Ladakh, northwest India, lies in the rain shadow zone of the Indian Summer Monsoon (ISM) where sand ramps provide a good record of past aeolian activity. Here we present an archive from five sand ramps that is based on their sedimentological structure and Optically Stimulated Luminescence (OSL) chronology. Sedimentary architecture indicates that the sand ramps are composite records of aeolian, hill slope erosion and fluvio-lacustrine activity. The OSL chronology suggests that aridity and aeolian activity was dominant during 25–17 ka and <12–8 ka. Wetter conditions, as evidenced from intra-dunal lake formation and fluvial gullying, prevailed at ∼12 ka and 7 ka. These dry and wet phases correspond to variations in SW monsoon strength. One sand ramp, at Saboo, is studied in detail using mineral susceptibility and clay mineralogy.
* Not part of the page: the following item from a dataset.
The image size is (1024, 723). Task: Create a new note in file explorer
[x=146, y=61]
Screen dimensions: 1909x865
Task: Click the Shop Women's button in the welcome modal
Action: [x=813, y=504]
The environmental magnetic susceptibility shows significant enhancement in fluvial and lacustrine sediments and also shows sharp positive excursions at hiatuses where a hard crust is formed, and confirms warm and wet conditions at ∼12 ka and ∼7 ka BP. Clay mineralogy is dominated by illite and shows no changes through the profile, suggesting that sediment generation took place mainly due to physical weathering and that the threshold of climate fluctuations between wet and dry phases (as visible in magnetic mineralogy) were never reached so as to alter the clay mineralogy.